Gay said, 'Nicky, you haven't really thought about this. You and I. We're not the kind of people to be bringing up children. It wouldn't be right. When we get to Europe, when this is all over? We'll have lots of money. Why don't we just do what we do best? Enjoy ourselves. Have a good time. Just the two of us. No worries.'
'Yeah, OK. I guess you're right at that, honey. Shit, I'm not even sure why I mentioned it. But I'm chilled. You won't hear another word about this. I promise.'
Kate walked sadly away. Sad that her own husband couldn't have been as accommodating on the issue of children as a drug smuggler; and sad to hear that Gay probably did know what she was involved in. Not having children would be a lot easier for Gay when she was in prison.

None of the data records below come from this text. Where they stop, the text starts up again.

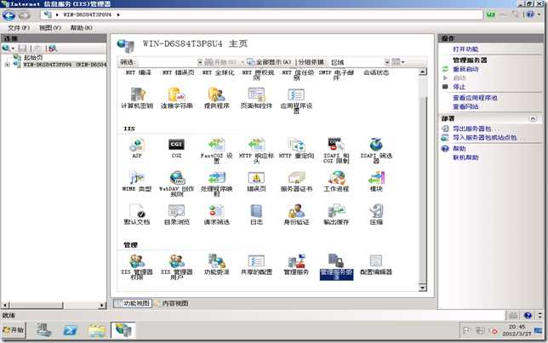Collapse the 部署 section in actions pane
The image size is (548, 343).
[x=533, y=119]
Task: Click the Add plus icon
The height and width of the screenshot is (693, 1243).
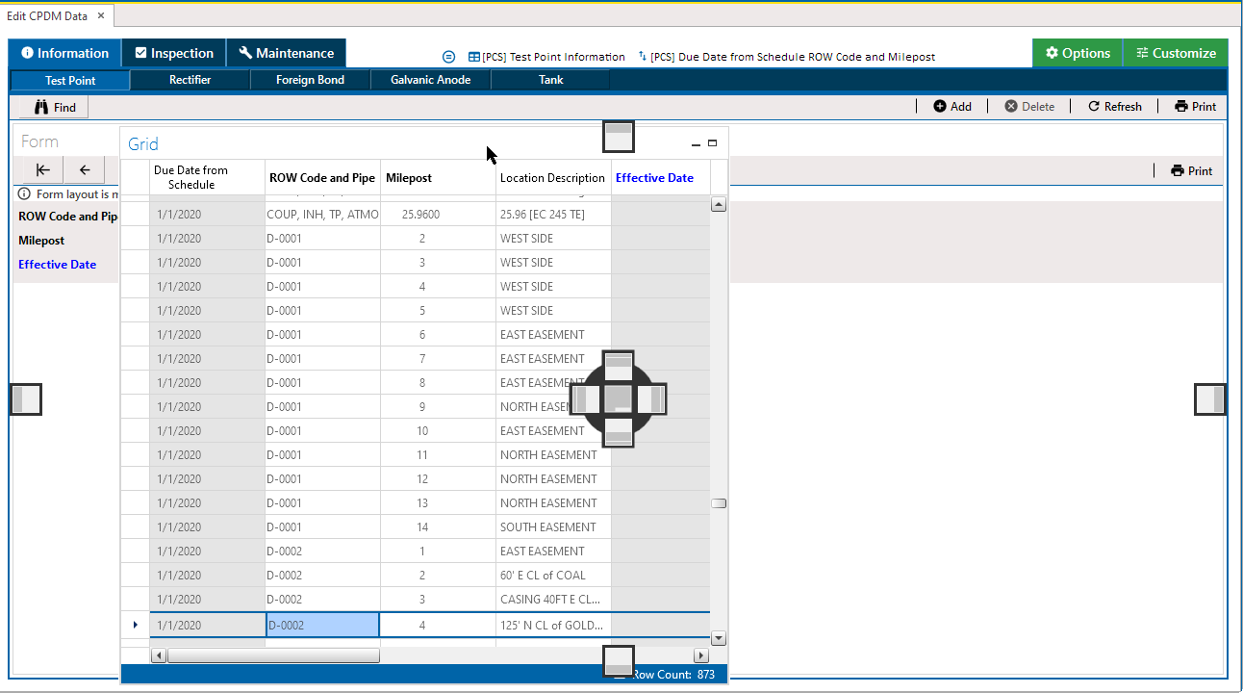Action: (x=940, y=107)
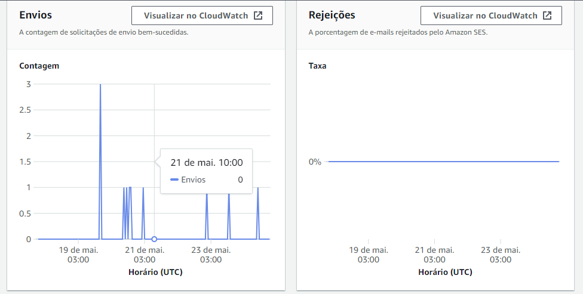The height and width of the screenshot is (294, 583).
Task: Click the 21 de mai. 03:00 label on Rejeições axis
Action: [434, 255]
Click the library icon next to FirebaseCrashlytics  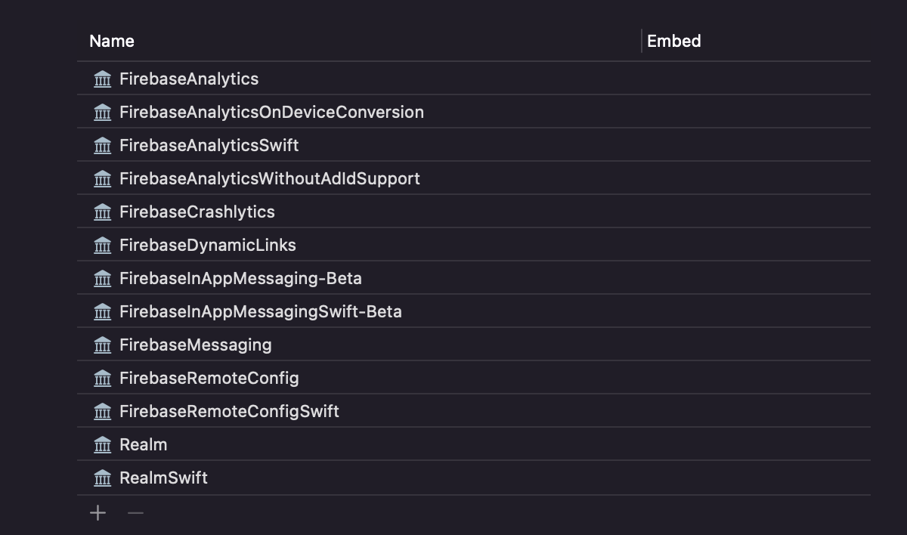(x=102, y=212)
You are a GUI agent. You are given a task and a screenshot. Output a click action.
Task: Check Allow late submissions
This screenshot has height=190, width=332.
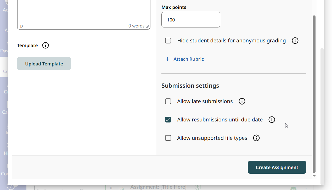click(x=168, y=101)
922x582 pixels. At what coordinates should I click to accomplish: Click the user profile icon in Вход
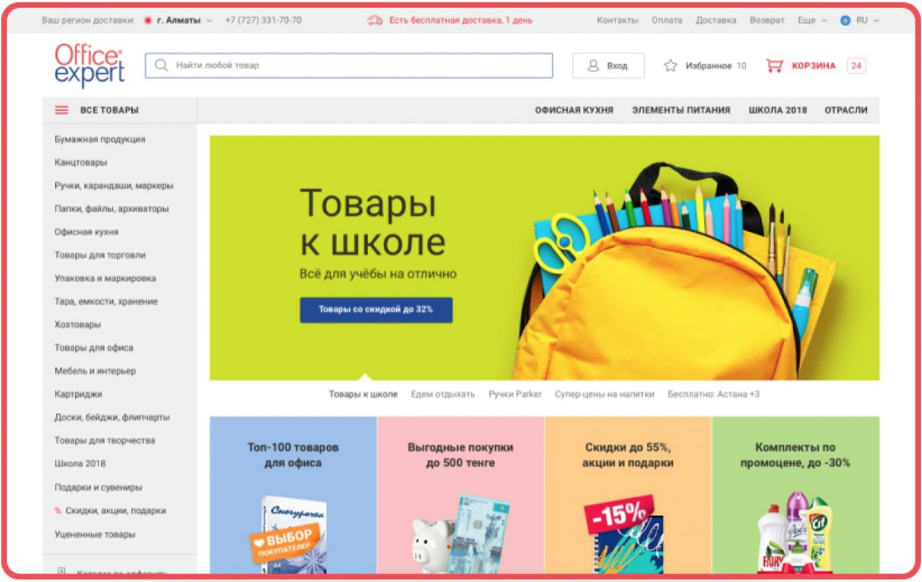tap(593, 66)
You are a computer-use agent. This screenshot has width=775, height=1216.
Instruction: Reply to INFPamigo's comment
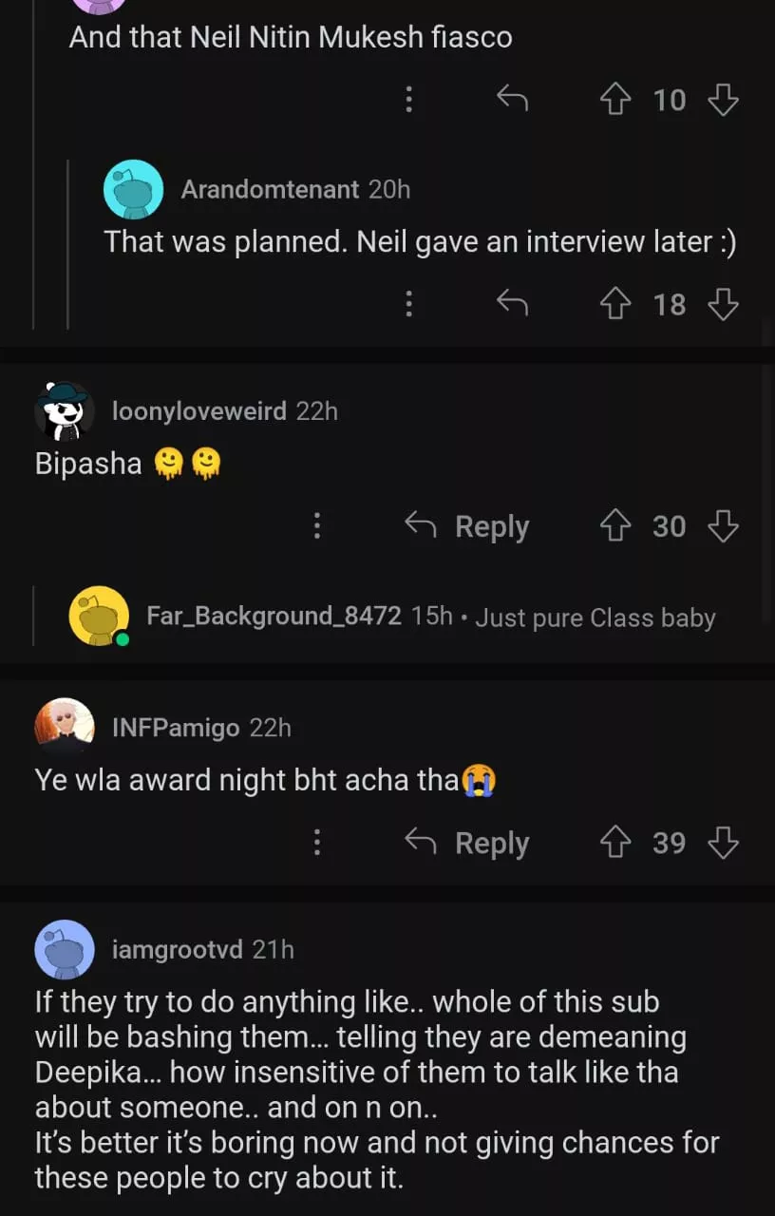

Sometimes the job was difficult, in ways you could never foresee. Like discovering that dope smugglers could have the same conversations about ordinary human things as any law-abiding person.
Kent Bowen had just come off the radio and received the information he had requested -- some of it anyway -- when the man himself came knocking at the sliding glass door of the Carrera's skylounge.
Dave said, 'Hi there. Hope I'm not disturbing you?'
'Hell, no,' said Bowen, keen to meet Dave and get another look at the guy now that he knew a little more about who and what he was. 'Come on in.'
Maybe he did work at the Financial Center in Miami, they were still checking that out. But of greater interest was the revelation that before coming into the ownership of an offshore company in Grand Cayman Island, David Dulanotov's boat had been owned by a wiseguy by the name of Lou Malta, a small-time racketeer and former associate of Naked Tony Nudelli, one of the biggest hoods in Miami. It didn't prove that Dave himself was a mobster, but it was enough to be going on with. Bowen promised himself that before the voyage was out he would know everything there was to know about David Dulanotov. He was going to be right about this guy. Dulanotov was a crook.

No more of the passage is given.